#### SUPPLIED RECORDS ####

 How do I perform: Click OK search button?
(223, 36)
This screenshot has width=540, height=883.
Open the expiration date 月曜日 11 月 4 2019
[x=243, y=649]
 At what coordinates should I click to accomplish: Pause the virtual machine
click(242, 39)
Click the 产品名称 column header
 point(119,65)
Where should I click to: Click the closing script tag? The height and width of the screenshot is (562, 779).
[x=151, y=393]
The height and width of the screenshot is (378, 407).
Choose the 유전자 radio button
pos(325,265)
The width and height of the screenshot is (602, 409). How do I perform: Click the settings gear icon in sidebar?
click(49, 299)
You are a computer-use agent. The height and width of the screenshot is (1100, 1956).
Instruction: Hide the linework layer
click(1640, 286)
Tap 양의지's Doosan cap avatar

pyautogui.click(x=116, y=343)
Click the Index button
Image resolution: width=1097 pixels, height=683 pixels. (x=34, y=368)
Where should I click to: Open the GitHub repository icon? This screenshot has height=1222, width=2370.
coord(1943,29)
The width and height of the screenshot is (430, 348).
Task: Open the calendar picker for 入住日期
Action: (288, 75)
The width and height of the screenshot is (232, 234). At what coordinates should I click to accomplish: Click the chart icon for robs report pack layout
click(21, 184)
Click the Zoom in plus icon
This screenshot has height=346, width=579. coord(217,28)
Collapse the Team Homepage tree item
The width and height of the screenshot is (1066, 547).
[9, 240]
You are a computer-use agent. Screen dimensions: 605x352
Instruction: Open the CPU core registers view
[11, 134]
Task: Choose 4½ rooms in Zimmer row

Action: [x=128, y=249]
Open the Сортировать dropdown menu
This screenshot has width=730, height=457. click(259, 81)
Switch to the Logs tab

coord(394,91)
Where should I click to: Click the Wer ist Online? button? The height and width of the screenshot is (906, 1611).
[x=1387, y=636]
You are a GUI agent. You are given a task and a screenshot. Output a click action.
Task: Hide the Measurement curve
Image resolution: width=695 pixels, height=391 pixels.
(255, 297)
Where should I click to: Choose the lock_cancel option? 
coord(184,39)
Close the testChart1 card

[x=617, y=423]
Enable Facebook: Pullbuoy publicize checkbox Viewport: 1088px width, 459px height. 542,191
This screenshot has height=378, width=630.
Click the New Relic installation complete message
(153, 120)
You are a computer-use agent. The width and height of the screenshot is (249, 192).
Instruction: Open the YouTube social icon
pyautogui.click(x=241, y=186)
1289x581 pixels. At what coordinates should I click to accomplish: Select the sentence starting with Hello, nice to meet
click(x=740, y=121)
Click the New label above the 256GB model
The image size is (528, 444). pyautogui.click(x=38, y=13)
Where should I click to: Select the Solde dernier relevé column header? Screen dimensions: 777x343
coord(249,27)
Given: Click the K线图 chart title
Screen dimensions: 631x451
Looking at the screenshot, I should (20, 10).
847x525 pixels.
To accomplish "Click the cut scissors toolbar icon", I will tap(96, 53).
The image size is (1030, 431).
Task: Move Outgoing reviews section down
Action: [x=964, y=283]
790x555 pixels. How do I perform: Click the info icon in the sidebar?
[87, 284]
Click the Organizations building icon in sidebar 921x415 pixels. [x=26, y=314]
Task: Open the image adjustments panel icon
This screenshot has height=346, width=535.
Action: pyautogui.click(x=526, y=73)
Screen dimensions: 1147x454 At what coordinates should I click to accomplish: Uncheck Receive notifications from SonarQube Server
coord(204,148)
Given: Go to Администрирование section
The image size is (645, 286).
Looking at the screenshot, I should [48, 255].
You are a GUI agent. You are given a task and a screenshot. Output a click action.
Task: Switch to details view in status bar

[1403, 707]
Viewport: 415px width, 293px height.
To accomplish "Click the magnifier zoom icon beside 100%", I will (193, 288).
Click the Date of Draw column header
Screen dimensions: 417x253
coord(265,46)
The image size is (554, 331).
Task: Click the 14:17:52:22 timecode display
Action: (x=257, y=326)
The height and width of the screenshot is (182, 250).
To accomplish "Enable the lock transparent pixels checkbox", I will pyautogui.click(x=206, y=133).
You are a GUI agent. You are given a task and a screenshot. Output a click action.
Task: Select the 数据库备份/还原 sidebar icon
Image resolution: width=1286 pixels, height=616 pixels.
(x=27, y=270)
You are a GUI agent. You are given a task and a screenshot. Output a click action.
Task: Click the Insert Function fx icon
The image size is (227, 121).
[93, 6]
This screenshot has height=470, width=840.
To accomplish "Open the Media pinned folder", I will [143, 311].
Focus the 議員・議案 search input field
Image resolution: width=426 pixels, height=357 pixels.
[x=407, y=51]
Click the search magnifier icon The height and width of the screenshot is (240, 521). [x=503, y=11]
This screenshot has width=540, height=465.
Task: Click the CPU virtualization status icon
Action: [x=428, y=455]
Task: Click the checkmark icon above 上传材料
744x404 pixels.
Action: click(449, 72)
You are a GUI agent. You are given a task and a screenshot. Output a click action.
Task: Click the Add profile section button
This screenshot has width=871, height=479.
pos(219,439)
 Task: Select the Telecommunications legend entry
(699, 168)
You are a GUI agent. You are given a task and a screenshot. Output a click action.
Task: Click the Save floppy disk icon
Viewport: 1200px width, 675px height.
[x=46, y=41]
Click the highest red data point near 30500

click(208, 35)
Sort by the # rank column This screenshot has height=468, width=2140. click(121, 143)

####

**WORK REQUIRED:** Return every line of the listing above that contains the string "header". Matching is case-sensitive.

**FULL ANSWER:**
Click the 产品名称 column header
Where should I click to: Select the Solde dernier relevé column header? Screen dimensions: 777x343
Click the Date of Draw column header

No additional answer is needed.